Reading passage START

|Fertility of HIV-infected women: insights from Demographic and Health Surveys|
||Chen WJ, Walker N.
||Sexually Transmitted Infections, 2010;86:ii22-ii27 doi:10.1136/sti.2010.043620
More than one region
Objective To analyse the data from Demographic and Health Survey (DHS) linking HIV serological data and fertility, and to recommend new age-specific fertility rate (ASFR) ratios of HIV-positive women to HIV-negative women to be used in the WHO/UNAIDS HIV estimates.
Methods The authors obtained ASFRs and ASFR ratios from HIV-infected women and HIV-uninfected women from 20 DHS surveys collected between 2003 and 2007. The authors then computed mean and median ASFR ratios, and performed general linear modelling to estimate the overall ASFR ratio for each age group, and finally performed an analysis to identify determinants to national ASFR ratio for women aged 15–19 years old.

Reading passage END
Records START

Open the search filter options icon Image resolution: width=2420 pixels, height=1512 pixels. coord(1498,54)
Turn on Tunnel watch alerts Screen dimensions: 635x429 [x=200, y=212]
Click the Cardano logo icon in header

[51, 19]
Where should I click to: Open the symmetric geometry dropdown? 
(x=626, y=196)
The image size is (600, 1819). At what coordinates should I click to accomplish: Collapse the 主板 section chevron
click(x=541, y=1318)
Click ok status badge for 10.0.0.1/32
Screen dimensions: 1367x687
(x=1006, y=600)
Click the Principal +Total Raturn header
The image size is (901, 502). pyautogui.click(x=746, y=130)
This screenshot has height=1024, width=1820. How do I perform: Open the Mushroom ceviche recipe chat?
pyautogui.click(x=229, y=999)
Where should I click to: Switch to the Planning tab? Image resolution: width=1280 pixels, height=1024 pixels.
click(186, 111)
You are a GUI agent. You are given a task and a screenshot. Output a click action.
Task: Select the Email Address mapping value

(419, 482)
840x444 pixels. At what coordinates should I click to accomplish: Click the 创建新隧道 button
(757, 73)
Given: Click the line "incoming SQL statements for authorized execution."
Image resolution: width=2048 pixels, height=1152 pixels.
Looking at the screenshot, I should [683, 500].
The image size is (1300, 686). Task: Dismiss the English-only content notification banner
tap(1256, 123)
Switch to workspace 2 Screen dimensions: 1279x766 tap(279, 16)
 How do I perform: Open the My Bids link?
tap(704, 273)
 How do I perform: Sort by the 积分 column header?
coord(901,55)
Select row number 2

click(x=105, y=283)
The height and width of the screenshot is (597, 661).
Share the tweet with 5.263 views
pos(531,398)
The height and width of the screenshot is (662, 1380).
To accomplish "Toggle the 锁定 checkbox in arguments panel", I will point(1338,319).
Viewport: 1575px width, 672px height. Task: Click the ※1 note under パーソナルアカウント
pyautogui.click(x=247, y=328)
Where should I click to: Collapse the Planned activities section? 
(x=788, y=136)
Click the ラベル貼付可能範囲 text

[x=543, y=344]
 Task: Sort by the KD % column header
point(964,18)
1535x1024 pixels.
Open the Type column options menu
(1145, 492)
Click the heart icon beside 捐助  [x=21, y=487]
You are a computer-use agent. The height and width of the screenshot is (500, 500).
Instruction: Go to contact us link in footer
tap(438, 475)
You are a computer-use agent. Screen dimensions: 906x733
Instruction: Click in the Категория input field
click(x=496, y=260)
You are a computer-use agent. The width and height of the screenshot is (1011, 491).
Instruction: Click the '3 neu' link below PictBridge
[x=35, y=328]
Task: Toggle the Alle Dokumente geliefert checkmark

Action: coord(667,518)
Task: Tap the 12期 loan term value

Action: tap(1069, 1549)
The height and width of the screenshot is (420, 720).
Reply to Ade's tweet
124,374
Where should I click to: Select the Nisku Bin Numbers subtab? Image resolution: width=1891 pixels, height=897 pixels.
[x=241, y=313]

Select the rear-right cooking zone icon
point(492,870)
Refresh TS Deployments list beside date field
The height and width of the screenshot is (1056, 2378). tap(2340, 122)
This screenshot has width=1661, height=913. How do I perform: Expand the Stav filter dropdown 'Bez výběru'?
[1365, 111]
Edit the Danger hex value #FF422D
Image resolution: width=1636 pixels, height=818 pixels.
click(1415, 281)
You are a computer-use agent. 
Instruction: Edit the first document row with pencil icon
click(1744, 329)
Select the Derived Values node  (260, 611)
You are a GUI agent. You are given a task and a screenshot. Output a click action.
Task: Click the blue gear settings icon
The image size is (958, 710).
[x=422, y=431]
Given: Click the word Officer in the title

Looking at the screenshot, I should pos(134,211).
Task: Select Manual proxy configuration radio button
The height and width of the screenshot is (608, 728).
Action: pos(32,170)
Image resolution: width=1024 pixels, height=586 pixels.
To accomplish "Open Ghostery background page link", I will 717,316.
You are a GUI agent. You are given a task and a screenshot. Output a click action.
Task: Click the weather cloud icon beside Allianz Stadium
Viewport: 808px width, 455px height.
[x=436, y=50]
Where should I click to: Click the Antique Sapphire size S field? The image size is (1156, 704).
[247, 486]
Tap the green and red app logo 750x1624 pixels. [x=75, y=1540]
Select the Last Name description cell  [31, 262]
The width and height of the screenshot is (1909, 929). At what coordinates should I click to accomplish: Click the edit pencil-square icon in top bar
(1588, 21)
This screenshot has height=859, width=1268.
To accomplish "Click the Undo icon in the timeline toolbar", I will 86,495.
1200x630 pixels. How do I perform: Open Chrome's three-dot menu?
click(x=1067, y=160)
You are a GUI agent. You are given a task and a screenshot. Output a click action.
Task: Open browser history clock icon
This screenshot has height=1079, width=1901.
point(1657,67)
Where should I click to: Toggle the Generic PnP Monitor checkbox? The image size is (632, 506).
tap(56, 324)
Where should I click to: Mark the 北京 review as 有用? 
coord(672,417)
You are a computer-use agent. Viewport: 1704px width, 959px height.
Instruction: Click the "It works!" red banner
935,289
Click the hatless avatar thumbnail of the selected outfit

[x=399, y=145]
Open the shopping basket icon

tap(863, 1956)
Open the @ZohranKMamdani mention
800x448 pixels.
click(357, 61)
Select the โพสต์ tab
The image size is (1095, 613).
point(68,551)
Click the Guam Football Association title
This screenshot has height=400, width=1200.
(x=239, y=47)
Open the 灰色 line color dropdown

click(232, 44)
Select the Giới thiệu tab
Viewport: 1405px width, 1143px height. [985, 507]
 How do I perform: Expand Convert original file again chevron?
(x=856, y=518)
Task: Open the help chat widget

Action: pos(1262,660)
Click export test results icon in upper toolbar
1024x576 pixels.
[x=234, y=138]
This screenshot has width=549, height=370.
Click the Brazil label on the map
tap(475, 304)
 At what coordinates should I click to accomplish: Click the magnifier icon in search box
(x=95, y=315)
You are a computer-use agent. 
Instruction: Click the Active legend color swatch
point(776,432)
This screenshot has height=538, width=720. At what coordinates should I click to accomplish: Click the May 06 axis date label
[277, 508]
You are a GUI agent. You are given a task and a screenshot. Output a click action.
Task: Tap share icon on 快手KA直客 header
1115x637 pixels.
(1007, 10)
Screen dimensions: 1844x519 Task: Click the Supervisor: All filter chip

Records END

* The problem
Write the next part of the abstract on fertility among HIV-infected women, starting right after its Methods section.

* Answer to the problem
Results The overall ASFR ratio estimated by regression was highest among women aged 15–19 years old (ASFR ratio of 1.20), and decreased with age (ASFR ratio of 0.76, 0.71, 0.65, 0.59 and 0.53, respectively for every 5-year bracket of 20–44 years old). The mean and median of ASFR ratios among 20 countries were similar to the results above. The analysis suggested that country-specific proportion of sexually active women aged 15–19 years old could be a determinant of the ASFR ratio for this group. The higher proportion of sexually active women in this group suggested a lower ASFR ratio in young women.
Conclusion This study confirmed previous findings of a high ASFR ratio among women younger than 20 years old, and of decreasing ASFR ratios with age among those aged 20 years or older, based on nationally representative data from a large number of countries. The study updated the assumptions used in the annual WHO/UNAIDS HIV epidemic estimates. Countries should compute their own ASFR ratio of 15–19-year-old women accounting for the sexually active rate among young females.